Methods:The expression of circHIPK3 in OSCC tissues, adjacent non-cancerous tissues and OSCC cell lines were detected by quantitative real-time polymerase chain reaction (qPCR). The correlations between the expression of circHIPK3 in OSCC tissues and the clinicopathological features were analyzed as well. circHIPK3-specific siRNA si-circHIPK3 and negative control siRNA si-NC were designed and synthesised and used to transfect CAL27 and SCC15 cells respectively. The proliferation capacity of CAL27 and SCC15 cells after transfection with si-circHIPK3 was detected by CCK-8 assay. The expression of miR-124 in OSCC was detected by qPCR, and the correlation between expression of circHIPK3 and the expression of miR-124 was analyzed. Using qPCR to detect the expression of miR-124 in CAL27 and SCC15 cells after transfection with si-circHIPK3 and si-NC respectively. Furthermore, using CCK-8 assay to detect the proliferation capacity of CAL27 and SCC15 cells after transfection with si-NC, si-circHIPK3, miR-124 mimic, si-circHIPK3+miR-124 inhibitor.
Results:The expression of circHIPK3 in OSCC tissues [2.23 (1.86, 3.00)] was significantly higher than that of the adjacent non-cancerous tissues [1.05 (0.85, 1.26)] (U=1 094, P=0.000). The expression of circHIPK3 in CAL27 (3.02±0.51) and SCC15 cells (3.16±0.75) was higher than those of human normal oral keratinocytes (hNOK) (1.26±0.30) (P=0.000). The expression of circHIPK3 was found to be closely associated with TNM stage (P<0.05) and tumor grades (P<0.05). Knockdown of circHIPK3 can inhibit proliferation of CAL27 and SCC15 cells (P<0.05). The expression of miR-124 in OSCC tissues (0.61±0.35) was significantly lower than that in adjacent non-cancerous tissues (1.13+0.39) (t=-5.36, P<0.05). Correlation analysis showed that the expression of circHIPK3 in OSCC was negatively correlated with the expression of miR-124 (r=-0.767, P<0.001). Moreover, down-regulation of miR-124 rescued the phenotype induced by knockdown of circHIPK3.

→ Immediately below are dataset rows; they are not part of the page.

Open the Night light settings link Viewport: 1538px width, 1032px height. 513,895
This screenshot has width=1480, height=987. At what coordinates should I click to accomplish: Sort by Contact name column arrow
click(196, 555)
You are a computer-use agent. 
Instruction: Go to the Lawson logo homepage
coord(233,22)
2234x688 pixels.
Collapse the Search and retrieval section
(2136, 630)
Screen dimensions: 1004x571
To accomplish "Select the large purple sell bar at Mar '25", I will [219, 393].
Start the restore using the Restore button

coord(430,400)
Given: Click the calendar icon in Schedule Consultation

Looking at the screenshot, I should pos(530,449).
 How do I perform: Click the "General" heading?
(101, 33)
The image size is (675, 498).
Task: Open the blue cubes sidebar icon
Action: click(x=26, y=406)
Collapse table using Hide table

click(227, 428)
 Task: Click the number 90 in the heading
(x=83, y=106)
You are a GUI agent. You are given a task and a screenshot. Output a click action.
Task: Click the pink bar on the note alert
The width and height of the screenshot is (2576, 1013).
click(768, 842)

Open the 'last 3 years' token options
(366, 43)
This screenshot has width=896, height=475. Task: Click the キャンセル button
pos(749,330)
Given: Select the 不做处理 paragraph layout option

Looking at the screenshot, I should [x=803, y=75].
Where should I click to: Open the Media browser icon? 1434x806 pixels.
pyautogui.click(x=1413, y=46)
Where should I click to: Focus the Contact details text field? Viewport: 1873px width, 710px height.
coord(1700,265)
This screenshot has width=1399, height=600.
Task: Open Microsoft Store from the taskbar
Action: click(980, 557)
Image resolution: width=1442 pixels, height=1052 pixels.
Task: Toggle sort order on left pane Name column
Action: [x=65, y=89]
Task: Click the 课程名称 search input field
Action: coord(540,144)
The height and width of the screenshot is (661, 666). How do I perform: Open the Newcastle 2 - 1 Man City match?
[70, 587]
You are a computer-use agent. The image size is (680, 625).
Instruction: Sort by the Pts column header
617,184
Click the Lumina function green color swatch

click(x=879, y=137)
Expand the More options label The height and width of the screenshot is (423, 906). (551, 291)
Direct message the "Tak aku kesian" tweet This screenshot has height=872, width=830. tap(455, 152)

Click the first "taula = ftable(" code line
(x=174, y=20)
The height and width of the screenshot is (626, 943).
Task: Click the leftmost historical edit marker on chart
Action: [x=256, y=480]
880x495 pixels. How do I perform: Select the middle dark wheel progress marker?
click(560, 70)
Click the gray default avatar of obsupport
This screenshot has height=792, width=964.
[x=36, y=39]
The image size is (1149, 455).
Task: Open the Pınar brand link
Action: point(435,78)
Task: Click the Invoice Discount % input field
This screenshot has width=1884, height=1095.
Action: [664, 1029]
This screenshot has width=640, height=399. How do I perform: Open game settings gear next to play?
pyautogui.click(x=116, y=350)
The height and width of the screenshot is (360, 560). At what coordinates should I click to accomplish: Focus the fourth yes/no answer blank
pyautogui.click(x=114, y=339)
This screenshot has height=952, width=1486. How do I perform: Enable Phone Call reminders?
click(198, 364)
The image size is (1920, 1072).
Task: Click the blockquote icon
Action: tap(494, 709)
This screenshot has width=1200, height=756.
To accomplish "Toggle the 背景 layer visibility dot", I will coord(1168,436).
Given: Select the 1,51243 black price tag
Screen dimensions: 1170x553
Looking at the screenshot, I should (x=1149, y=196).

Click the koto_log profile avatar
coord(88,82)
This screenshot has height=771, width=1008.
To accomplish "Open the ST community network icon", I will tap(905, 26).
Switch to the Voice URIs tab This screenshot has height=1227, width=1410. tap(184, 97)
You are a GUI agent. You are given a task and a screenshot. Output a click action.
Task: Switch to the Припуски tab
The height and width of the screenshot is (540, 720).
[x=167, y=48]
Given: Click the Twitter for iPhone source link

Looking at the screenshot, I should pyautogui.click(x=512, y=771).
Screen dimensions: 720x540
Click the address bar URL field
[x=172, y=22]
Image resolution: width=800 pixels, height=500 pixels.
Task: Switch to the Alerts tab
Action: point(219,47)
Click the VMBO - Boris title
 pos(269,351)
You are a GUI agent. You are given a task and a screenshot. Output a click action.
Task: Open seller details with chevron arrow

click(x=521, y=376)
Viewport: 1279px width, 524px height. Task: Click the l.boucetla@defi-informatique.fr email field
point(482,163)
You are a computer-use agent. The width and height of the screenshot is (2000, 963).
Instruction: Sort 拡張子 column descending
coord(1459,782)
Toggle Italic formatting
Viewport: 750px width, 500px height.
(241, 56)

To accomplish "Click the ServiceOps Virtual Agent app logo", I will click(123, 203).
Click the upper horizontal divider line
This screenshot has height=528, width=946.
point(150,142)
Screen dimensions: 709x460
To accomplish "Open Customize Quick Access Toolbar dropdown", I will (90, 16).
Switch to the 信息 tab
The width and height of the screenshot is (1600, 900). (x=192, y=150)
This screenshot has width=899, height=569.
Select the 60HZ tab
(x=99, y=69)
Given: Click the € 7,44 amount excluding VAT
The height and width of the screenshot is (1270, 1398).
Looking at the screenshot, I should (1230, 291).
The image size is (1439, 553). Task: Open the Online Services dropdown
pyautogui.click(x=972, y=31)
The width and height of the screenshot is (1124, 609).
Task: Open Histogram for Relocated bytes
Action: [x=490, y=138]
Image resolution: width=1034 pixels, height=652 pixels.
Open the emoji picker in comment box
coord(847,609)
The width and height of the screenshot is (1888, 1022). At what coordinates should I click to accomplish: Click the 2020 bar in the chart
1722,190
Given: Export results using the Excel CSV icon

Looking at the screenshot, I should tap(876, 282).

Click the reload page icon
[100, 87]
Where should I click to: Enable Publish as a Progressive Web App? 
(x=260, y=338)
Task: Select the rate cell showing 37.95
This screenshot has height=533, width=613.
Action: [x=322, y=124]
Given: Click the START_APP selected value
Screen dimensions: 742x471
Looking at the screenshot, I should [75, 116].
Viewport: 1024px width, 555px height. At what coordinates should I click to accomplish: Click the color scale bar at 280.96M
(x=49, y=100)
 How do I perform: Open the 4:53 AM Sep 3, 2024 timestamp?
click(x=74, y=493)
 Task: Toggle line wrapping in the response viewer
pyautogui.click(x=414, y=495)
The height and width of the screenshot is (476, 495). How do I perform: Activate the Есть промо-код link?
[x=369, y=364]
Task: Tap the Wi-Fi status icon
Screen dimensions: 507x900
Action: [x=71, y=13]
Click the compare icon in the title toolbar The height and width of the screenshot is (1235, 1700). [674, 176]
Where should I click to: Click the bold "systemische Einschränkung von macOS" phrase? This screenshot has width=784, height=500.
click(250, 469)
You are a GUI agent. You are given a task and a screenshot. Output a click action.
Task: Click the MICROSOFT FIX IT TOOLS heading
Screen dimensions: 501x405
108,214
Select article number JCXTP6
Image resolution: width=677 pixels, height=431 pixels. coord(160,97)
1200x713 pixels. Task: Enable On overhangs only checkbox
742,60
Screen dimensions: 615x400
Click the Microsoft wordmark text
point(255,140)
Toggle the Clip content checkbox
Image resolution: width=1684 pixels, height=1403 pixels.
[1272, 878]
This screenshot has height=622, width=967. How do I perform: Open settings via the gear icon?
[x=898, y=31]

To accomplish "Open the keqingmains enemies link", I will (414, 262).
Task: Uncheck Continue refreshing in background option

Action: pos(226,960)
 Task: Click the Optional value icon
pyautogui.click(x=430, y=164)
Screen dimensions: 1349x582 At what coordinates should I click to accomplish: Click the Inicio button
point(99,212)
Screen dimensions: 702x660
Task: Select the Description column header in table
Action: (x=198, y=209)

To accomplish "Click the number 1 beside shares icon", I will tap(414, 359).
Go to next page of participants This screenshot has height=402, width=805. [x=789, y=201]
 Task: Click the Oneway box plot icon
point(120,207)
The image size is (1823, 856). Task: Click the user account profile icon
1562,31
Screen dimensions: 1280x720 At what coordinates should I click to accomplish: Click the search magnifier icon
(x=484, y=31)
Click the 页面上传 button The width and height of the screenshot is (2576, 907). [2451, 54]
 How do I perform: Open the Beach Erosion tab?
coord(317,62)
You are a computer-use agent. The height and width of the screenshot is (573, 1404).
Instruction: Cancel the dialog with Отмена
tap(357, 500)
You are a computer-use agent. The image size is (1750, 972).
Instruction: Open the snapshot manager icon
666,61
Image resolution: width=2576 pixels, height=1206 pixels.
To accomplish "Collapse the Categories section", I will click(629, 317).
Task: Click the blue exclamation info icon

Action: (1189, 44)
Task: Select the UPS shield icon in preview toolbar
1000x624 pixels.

Conclusions:The expression of circHIPK3 in OSCC was increased, and silencing of circHIPK3 expression can inhibit the proliferation of OSCC cells. Our results suggest that circHIPK3 may play a key role in the occurrence and development process of OSCC through the regulation of miR-124 expression.